WHAT IS REQUIRED |
Since only part of the material below is wanted, output exactly the lines from the one with "[BONGO HEADLINER MOD. HB-50BK] (176, 1162)" up to and including the one with "Ordenar por (295, 334)".

DATA EXTRACTS |
▼
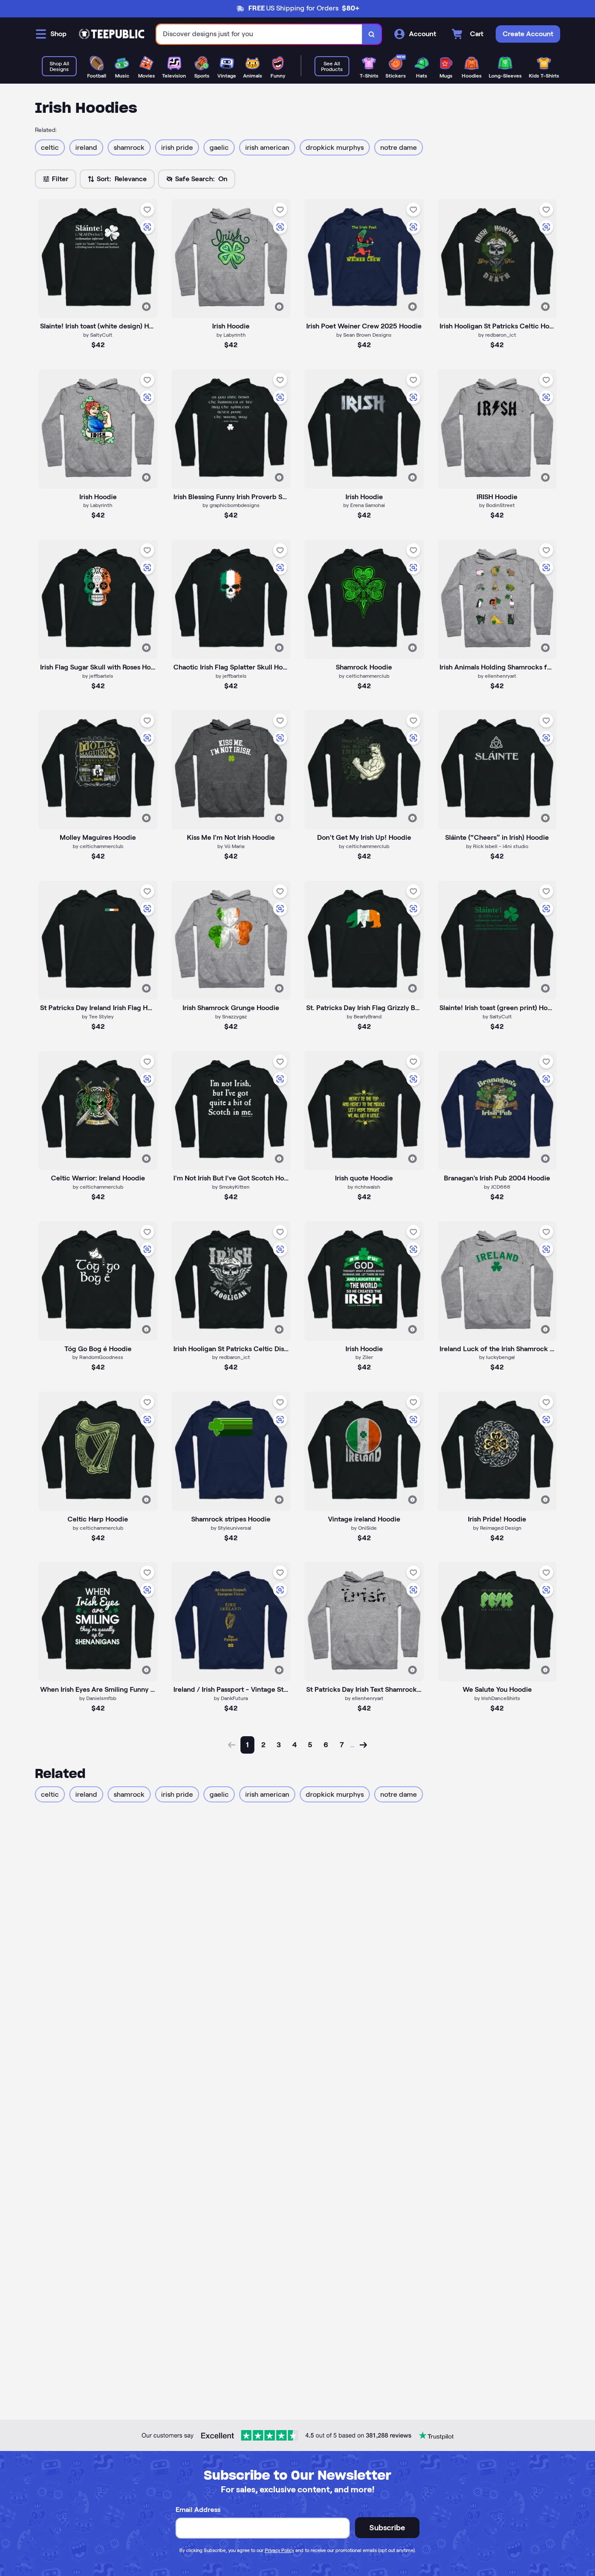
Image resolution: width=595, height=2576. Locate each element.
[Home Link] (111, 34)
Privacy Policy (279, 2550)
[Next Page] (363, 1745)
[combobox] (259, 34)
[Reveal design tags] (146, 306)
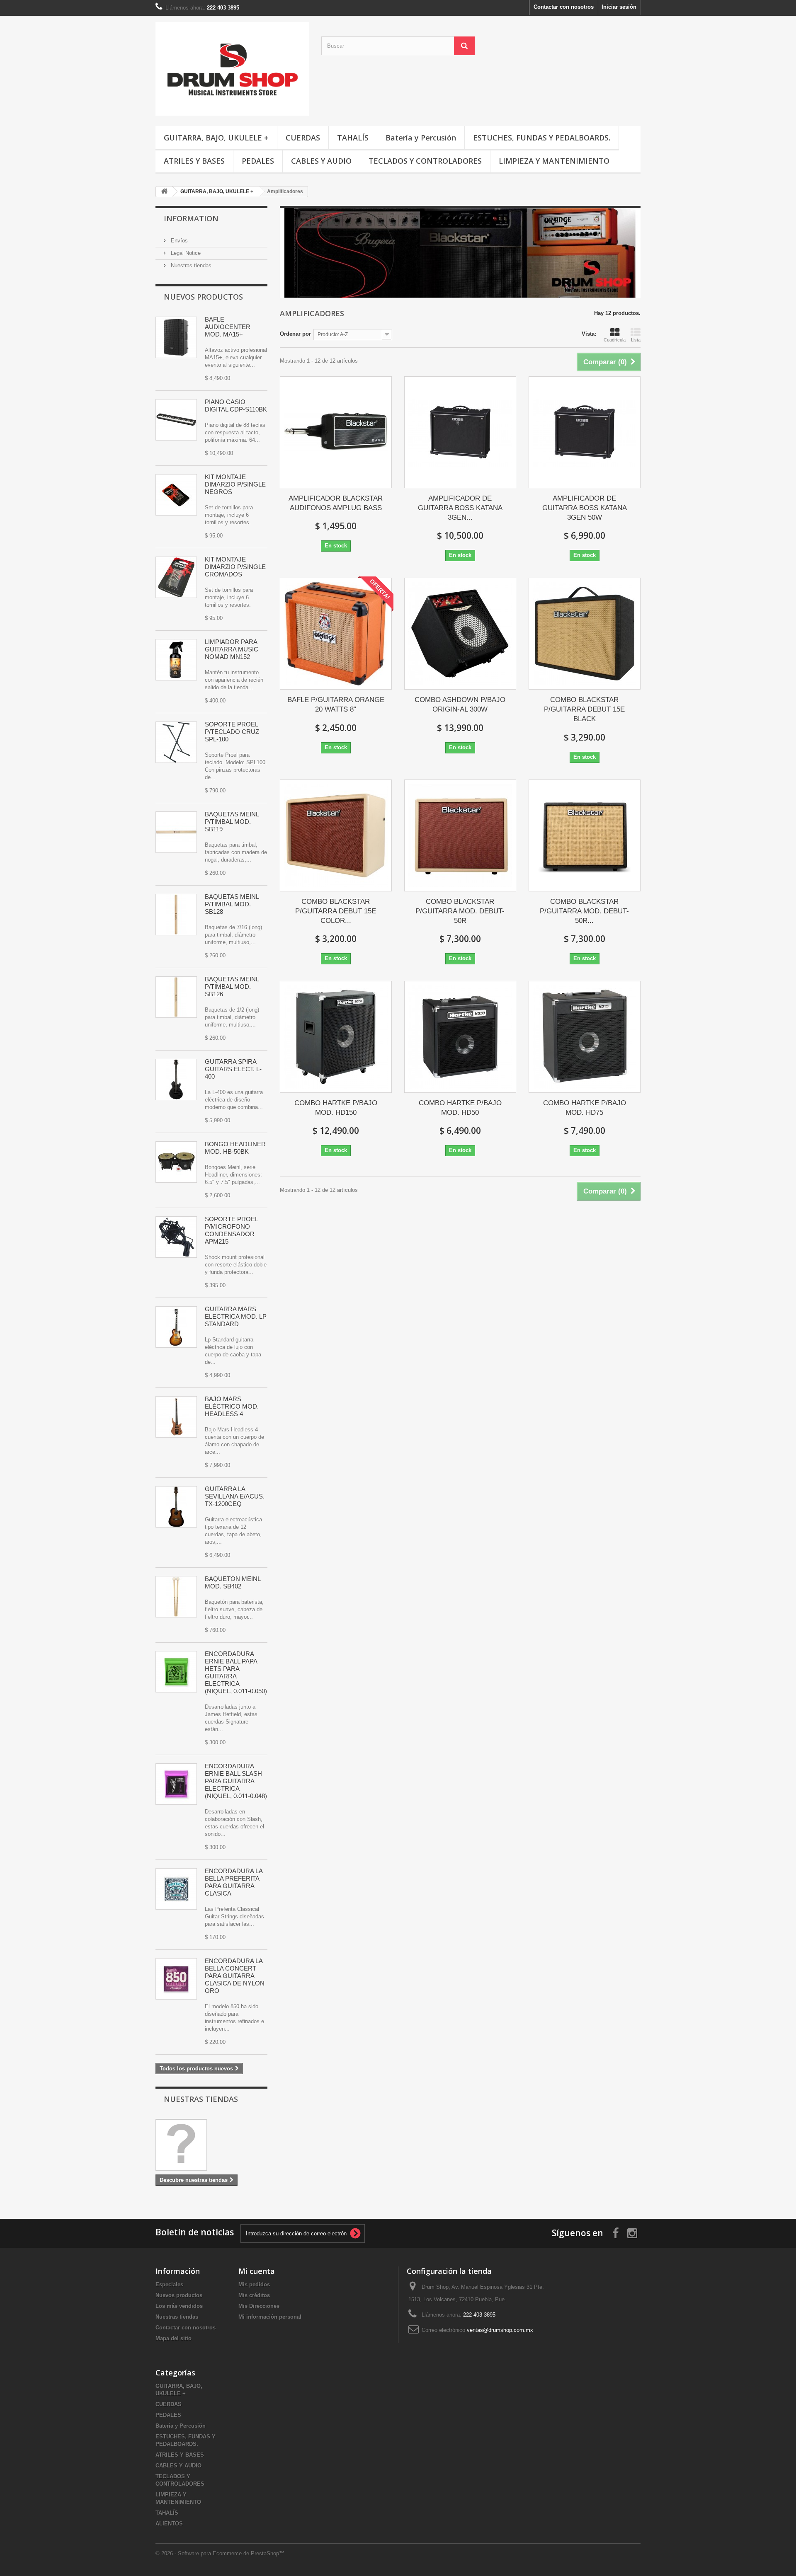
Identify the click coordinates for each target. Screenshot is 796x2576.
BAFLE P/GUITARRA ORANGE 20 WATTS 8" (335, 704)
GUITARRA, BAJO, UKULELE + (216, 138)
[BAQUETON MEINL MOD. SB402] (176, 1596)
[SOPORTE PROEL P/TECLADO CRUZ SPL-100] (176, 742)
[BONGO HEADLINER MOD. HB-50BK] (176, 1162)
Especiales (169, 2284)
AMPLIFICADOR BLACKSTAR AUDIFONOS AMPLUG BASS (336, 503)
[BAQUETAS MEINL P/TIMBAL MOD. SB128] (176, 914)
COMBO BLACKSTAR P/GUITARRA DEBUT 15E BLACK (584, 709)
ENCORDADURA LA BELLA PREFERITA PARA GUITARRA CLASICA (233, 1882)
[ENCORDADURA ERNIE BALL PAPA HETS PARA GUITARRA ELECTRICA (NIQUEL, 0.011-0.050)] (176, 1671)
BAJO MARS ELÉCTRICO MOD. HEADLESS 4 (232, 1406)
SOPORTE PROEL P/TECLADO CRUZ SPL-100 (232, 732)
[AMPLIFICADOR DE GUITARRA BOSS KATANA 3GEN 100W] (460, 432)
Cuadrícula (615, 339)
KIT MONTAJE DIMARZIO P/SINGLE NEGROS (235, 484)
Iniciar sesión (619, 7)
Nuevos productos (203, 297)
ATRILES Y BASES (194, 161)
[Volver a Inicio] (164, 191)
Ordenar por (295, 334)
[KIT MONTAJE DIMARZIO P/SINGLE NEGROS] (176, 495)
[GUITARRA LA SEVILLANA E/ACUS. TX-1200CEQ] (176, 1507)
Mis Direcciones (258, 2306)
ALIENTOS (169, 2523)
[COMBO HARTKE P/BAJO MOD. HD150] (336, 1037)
▲
▼
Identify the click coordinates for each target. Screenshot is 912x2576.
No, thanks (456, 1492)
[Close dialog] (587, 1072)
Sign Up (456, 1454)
▲
RESPONSE |
[BONGO HEADLINER MOD. HB-50BK] (176, 1162)
Especiales (169, 2284)
AMPLIFICADOR BLACKSTAR AUDIFONOS AMPLUG BASS (336, 503)
[BAQUETAS MEINL P/TIMBAL MOD. SB128] (176, 914)
COMBO BLACKSTAR P/GUITARRA DEBUT 15E BLACK (584, 709)
ENCORDADURA LA BELLA PREFERITA PARA GUITARRA CLASICA (233, 1882)
[ENCORDADURA ERNIE BALL PAPA HETS PARA GUITARRA ELECTRICA (NIQUEL, 0.011-0.050)] (176, 1671)
BAJO MARS ELÉCTRICO MOD. HEADLESS 4 (232, 1406)
SOPORTE PROEL P/TECLADO CRUZ SPL-100 (232, 732)
[AMPLIFICADOR DE GUITARRA BOSS KATANA 3GEN 100W] (460, 432)
Cuadrícula (615, 339)
KIT MONTAJE DIMARZIO P/SINGLE NEGROS (235, 484)
Iniciar sesión (619, 7)
Nuevos productos (203, 297)
ATRILES Y BASES (194, 161)
[Volver a Inicio] (164, 191)
Ordenar por (295, 334)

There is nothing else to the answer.